None of the present trials have provided comparative data on patients returned to normal activity following LADG and ODG. However, all the RCTs have shown that the frequency, dose, and duration of analgesia requirement for LADG have been lower in the perioperative period. This is most likely due to the absence of a large abdominal incision in LADG. Two of the four RCTs [9, 10] have shown significantly early ambulation in their patients undergoing LADG. All these findings translate into a quicker return of biological functions, early hospital discharge, and quicker return to normal activities. Obviously an objective assessment would be ideal using one of the health profile questionnaires which measures physical, mental, or emotional problems or limitations in patients’ daily life in the immediate and late perioperative periods. This may have a major repercussion for both employers and society in general.

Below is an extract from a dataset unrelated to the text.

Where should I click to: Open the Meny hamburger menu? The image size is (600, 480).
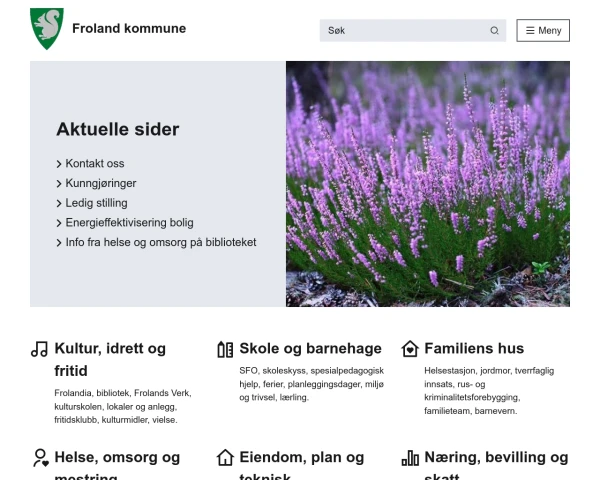(543, 31)
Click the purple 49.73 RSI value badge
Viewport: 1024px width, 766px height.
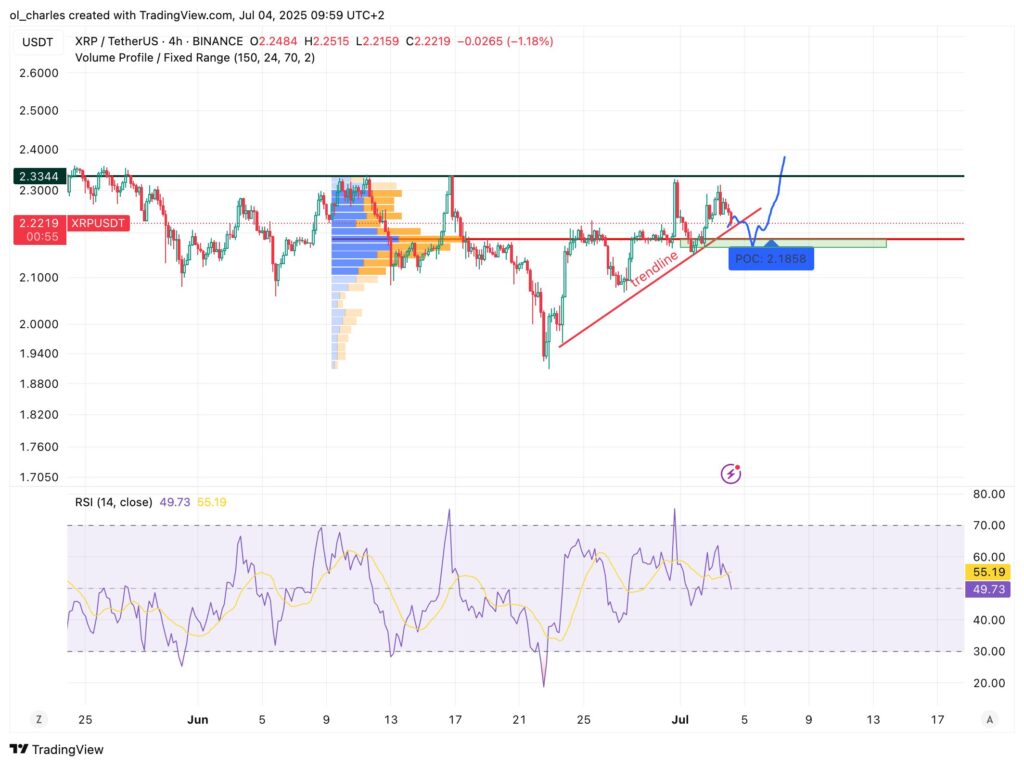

As far as the complication rate of these two procedures is concerned, the present analysis showed a higher incidence of perioperative complications after ODG (Fig. 7). However this did not reach statistical significance when compared to LADG. Because laparoscopic surgery avoids a large abdominal incision, this decreases the incidence of postoperative pain, which in turn decreases the incidence of atelectasis, hypoventilation, pneumonia, and coronary ischaemia. A number of RCTs and observational studies have shown that laparoscopic procedures are associated with less suppression of FVC and FEV1 compared to their open counterpart [3336]. In all the RCTs of LADG versus ODG, the authors have observed more cardiorespiratory complications following ODG compared to LADG. Also the incidence of wound infection is higher for the open cohort because of the larger incision size. It is well known that reducing the number of complications should produce significant savings with an equal or better health outcome. The laparoscopic gastric procedure in this meta-analysis has shown 34% reduction in the relative odds of complications, which although not statistically significant certainly translates into better outcome for the patient and the health care system.

Lastly, there was no significant difference in mortality rate (Fig. 8) and tumor recurrence (Fig. 9) between the two procedures. There could be a number of explanations for such parity. First of all the number of patients in all these RCTs are relatively small, which may have masked the true difference in mortality rate. Secondly, the follow-up data is short and therefore the real difference in tumor recurrence may not be apparent presently. Once the data from these trials is matured, one will be able to obtain a clearer picture on these outcomes variables.

Conclusion

The present meta-analysis included a total of 162 distal gastrectomies for cancer, the largest body of information so far available for the comparison of LADG and ODG in the English-language literature. Laparoscopic gastrectomy was associated with significantly decreased blood loss and positive trends towards fewer postoperative complications, quicker commencement of oral intake, earlier hospital discharge, and early mobilization with decreased requirement for analgesia, but at the expense of a significantly longer operating time and fewer lymph nodes retrieval. Based on these data the authors feel the clear-cut benefits of LADG over ODG are rather limited and its widespread adaptation cannot be recommended. However, significant limitations exist in the interpretation of this data due to the limited number of published randomized control trials, the small sample sizes to date, and the limited duration of follow-up. Further large multicentre randomized controlled trials are required to delineate significantly quantifiable differences between the two groups. Nonetheless, it may be concluded that LADG is a safe and effective alternative to ODG and is justifiable under the setting of clinical trials.